Five inflammatory factors, including NLR, PLR, ALRI, APRI and ANRI were included in this analysis. The definitions of these factors are as follows: NLR = Neutrophil count/lymphocyte count; PLR = platelet count / lymphocyte count; ALRI = (AST value/lymphocyte count) × 109/U; APRI = (AST value/platelet count) × 109/U; ANRI = (AST value/Neutrophil count) × 109/U. Postoperative complications were defined as occurrence of any medical or surgical complication during the hospital stay, such as Liver failure/insufficiency, Bile leak, Biloma/abscess, Intra-abdominal infection, Hemorrhage, Ascites, Wound infection/dehiscence, Pleural effusion, Pneumonia, Atelectasis, Arrhythmia, Heart failure, Urinary retention, Urinary tract infection, Renal insufficiency/failure, Ileus and Delayed Gastric Emptying.

Statistical analysis

Statistical analysis was performed using SPSS for Windows version 20.0 (SPSS, Chicago, IL, USA). Receiver operating characteristic (ROC) curve analysis was performed to select the most appropriate cut-off values for ANRI to stratify patients at a high risk of death.
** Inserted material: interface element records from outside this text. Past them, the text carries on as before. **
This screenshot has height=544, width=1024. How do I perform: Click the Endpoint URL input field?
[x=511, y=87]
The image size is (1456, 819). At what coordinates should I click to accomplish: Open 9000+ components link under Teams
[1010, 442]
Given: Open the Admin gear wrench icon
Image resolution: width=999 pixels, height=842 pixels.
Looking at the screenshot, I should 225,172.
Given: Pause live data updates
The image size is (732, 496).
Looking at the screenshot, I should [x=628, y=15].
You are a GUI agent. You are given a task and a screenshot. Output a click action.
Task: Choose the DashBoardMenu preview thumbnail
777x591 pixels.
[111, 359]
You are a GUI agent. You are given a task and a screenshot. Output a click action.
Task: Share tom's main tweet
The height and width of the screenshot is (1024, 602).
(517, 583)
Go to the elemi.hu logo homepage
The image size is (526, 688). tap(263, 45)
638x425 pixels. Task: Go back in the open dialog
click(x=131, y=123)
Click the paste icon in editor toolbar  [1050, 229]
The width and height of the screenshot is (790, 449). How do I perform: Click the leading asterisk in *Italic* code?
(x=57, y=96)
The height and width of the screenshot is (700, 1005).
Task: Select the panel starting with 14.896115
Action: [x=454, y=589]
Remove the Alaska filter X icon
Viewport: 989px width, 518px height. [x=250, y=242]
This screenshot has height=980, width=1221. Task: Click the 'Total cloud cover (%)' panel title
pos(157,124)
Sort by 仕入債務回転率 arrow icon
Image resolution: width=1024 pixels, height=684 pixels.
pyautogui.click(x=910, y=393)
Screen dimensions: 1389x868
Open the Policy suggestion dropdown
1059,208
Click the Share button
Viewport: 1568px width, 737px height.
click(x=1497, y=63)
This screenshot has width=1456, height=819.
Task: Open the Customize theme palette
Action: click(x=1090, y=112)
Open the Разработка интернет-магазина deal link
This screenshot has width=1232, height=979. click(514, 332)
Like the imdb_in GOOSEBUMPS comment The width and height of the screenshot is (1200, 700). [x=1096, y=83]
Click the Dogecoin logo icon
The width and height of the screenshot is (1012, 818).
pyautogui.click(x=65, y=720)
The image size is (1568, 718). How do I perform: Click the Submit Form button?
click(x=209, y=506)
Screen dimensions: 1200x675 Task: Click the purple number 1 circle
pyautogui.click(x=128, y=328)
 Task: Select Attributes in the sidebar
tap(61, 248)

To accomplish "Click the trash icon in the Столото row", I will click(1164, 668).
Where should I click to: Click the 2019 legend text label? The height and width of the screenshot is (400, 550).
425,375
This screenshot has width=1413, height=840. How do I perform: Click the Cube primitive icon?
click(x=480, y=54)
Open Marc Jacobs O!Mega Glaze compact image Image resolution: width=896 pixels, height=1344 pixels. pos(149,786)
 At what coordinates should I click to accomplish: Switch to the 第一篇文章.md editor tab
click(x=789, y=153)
The pROC package of R software (version 3.0.1) was used to evaluate the significance for the difference of area under the ROC curve (AUC). The χ2 test was used to compare categorical variables, and correlationship between variables were detected by Pearson test. The Kaplan-Meier method was used to estimate the survival rates for different groups, and the equivalences of the survival curves were tested by log-rank statistics. The Cox proportional hazards model was used for univariate and multivariate survival analyses. P < 0.05 was considered statistically significant.